ABOUT THIS TASK - Give back exactly the line containing "Viewport: 370px width, 201px height." and all that follow it in the data below, with the pictures left out.

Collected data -
----------------------------------------

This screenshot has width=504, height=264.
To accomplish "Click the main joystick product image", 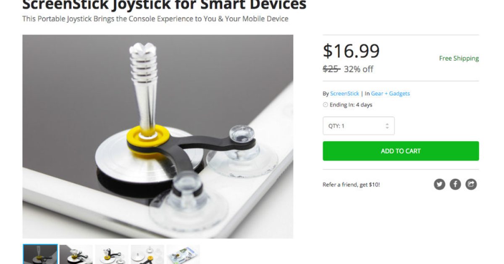I will click(x=158, y=137).
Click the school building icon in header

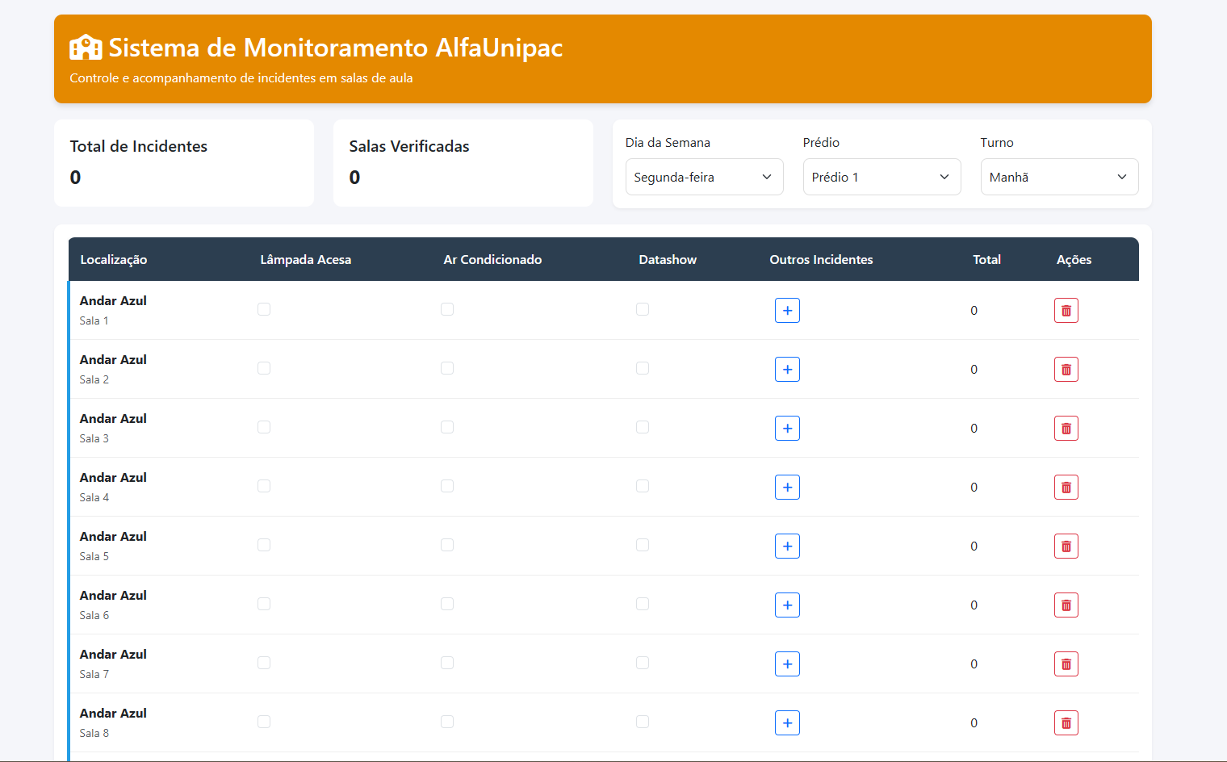[x=86, y=48]
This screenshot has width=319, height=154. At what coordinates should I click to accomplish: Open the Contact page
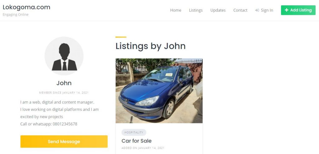point(240,10)
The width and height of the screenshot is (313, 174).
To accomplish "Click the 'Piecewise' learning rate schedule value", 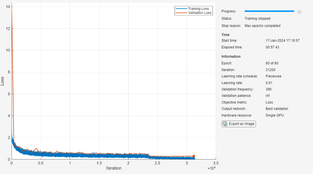I will tap(273, 76).
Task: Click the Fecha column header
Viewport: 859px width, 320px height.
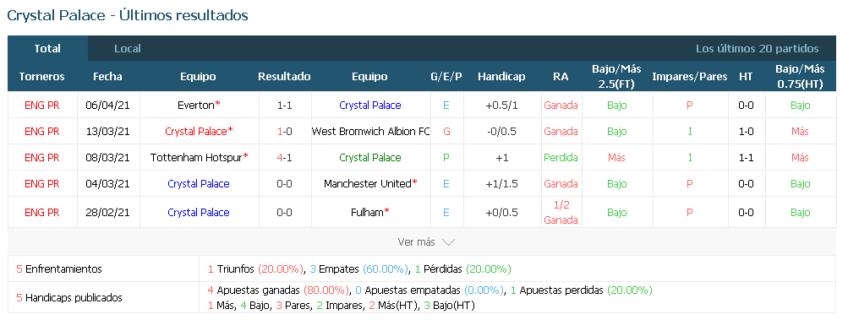Action: click(107, 77)
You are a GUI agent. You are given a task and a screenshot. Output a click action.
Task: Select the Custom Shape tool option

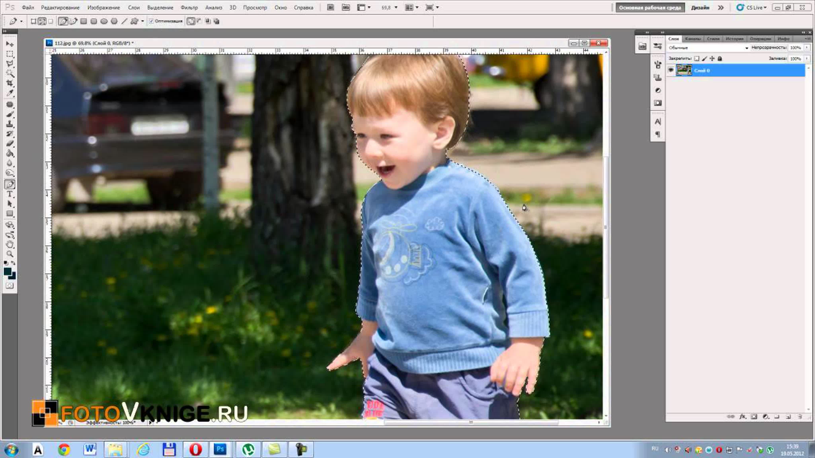click(134, 21)
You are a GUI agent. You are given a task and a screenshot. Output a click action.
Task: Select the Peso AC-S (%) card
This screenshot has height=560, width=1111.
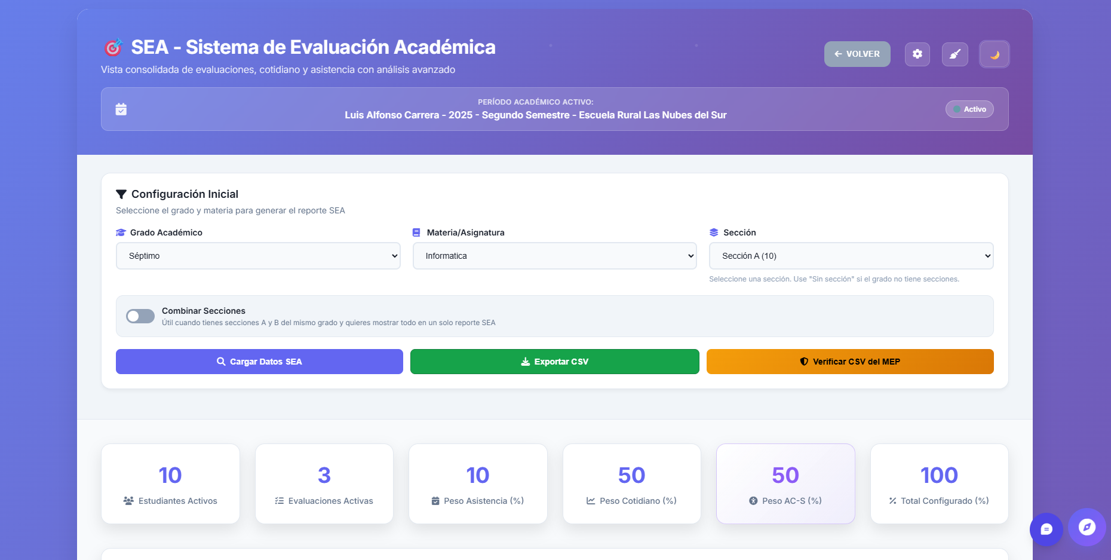tap(785, 484)
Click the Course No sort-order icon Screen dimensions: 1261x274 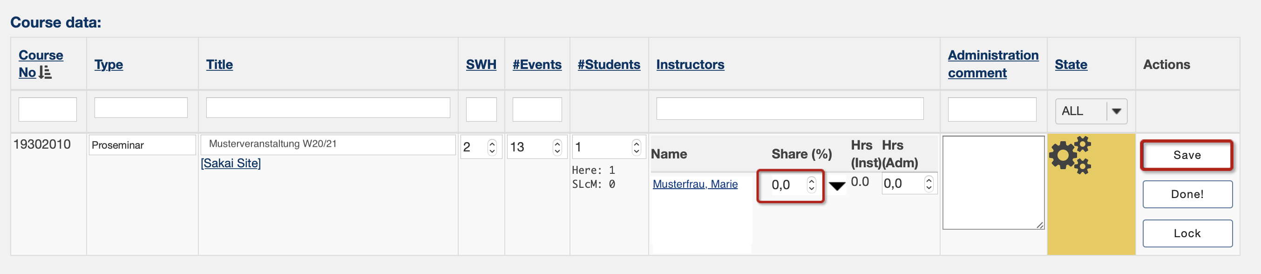45,73
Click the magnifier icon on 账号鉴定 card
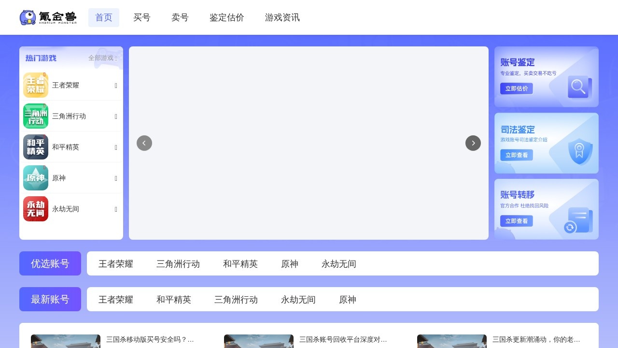Image resolution: width=618 pixels, height=348 pixels. [x=579, y=87]
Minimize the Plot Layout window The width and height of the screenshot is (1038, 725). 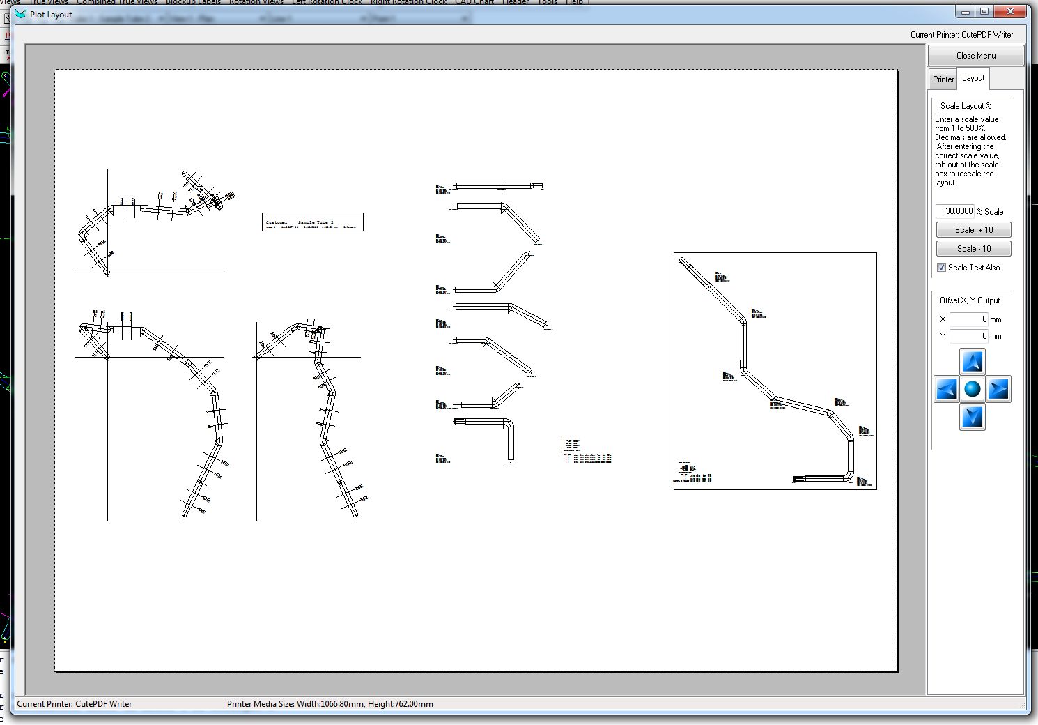point(965,12)
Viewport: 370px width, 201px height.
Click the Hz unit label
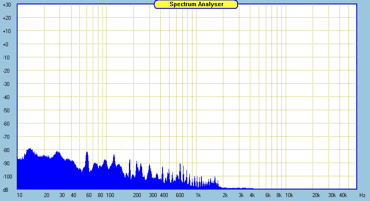click(362, 195)
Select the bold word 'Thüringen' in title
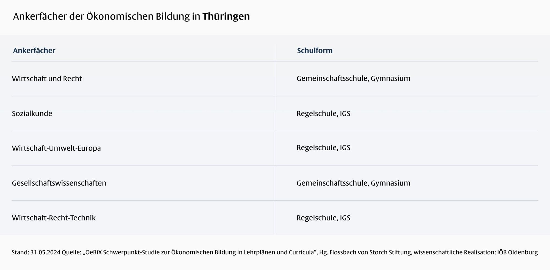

----------------------------------------

ANSWER TO THE EXERCISE -
Viewport: 370px width, 201px height.
Click the Hz unit label
click(362, 195)
Select the bold word 'Thüringen' in title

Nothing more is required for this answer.